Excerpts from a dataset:
== Segment start ==

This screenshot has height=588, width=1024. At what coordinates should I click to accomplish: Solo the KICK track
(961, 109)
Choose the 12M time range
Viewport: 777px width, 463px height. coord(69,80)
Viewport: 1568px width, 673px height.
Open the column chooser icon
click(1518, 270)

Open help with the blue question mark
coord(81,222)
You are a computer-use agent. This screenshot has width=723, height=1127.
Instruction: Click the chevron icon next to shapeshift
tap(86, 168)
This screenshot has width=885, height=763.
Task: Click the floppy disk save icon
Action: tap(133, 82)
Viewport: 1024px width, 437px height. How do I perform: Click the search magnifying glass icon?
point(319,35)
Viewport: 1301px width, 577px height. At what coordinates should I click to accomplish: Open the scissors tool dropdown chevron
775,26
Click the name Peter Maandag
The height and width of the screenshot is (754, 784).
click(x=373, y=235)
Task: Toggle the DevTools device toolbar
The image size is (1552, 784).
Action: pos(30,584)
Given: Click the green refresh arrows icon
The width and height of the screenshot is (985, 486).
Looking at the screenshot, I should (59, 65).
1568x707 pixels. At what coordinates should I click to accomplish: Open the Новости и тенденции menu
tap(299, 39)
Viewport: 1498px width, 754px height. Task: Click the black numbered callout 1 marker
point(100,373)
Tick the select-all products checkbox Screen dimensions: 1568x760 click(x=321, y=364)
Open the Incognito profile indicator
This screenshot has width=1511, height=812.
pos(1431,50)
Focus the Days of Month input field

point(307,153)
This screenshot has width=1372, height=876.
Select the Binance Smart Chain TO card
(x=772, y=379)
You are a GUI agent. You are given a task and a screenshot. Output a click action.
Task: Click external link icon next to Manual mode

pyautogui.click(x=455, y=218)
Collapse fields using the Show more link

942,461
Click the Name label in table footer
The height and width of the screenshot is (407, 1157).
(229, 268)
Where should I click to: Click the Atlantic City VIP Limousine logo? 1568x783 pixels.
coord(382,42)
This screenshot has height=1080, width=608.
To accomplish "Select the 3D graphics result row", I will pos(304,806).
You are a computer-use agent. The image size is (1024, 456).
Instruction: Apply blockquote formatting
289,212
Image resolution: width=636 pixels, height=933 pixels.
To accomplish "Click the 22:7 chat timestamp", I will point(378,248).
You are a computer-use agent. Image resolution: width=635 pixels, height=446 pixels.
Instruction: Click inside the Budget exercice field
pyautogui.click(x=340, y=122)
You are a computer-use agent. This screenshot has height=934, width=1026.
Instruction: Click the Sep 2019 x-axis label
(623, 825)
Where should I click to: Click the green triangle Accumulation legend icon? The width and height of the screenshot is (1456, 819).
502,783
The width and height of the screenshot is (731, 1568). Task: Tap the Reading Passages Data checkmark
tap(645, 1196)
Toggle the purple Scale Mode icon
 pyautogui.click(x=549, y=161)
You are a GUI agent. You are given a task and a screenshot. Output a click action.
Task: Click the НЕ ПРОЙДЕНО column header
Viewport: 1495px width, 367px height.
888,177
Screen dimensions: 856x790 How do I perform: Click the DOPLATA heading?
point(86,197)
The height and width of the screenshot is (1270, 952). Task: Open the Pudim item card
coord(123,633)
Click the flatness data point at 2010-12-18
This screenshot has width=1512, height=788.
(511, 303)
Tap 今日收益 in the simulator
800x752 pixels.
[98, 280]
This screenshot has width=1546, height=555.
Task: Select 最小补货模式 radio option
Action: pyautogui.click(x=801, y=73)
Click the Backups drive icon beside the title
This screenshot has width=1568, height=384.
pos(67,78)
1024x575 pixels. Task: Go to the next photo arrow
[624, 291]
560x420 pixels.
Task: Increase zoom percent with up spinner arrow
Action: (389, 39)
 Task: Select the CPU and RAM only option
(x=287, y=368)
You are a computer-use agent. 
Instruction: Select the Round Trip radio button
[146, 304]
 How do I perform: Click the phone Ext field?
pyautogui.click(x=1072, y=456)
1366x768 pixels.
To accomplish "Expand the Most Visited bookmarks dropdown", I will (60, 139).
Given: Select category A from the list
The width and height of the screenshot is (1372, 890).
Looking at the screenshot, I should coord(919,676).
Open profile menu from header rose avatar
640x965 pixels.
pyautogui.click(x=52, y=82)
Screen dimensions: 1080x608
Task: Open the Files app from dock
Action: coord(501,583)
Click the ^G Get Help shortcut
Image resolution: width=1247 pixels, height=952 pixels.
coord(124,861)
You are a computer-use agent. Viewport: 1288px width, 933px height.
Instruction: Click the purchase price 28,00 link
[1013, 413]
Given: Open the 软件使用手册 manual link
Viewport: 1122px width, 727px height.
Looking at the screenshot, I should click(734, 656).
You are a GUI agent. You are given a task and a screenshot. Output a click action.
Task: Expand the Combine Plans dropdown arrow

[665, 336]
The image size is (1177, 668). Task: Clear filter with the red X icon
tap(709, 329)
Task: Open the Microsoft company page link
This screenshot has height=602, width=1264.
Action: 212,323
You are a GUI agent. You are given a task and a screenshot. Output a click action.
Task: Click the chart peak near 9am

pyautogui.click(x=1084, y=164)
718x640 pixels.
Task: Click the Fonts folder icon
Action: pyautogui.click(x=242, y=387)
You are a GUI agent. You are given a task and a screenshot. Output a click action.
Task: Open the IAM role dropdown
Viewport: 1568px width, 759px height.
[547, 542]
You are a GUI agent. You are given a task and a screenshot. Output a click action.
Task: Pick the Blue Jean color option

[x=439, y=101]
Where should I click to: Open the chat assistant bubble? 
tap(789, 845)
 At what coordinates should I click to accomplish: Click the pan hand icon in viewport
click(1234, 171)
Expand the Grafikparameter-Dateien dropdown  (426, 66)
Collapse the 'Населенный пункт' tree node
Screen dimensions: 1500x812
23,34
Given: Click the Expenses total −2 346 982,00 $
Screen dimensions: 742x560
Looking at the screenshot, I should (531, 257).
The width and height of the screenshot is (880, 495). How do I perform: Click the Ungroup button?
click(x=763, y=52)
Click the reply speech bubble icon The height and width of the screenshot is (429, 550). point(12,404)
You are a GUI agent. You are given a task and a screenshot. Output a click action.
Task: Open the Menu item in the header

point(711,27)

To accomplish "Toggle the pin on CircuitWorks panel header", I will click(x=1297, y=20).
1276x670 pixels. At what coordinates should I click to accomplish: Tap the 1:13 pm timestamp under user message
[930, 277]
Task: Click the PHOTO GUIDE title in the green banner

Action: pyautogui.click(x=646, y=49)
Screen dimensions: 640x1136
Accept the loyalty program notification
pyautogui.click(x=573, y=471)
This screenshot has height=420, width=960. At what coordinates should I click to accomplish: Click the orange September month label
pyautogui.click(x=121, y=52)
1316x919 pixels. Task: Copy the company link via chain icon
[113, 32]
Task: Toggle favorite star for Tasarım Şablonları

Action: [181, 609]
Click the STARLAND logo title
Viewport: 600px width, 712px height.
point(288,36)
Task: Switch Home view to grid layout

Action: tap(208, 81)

== Segment end ==

EXERCISE OBJECTIVE = Which lines hold the string "will"? Copy all of them from the data above.

YOUR SOLUTION =
To accomplish "Select the 3D graphics result row", I will pos(304,806).
To accomplish "Click the 22:7 chat timestamp", I will point(378,248).
To accomplish "Expand the Most Visited bookmarks dropdown", I will (60, 139).
To accomplish "Toggle the pin on CircuitWorks panel header", I will click(x=1297, y=20).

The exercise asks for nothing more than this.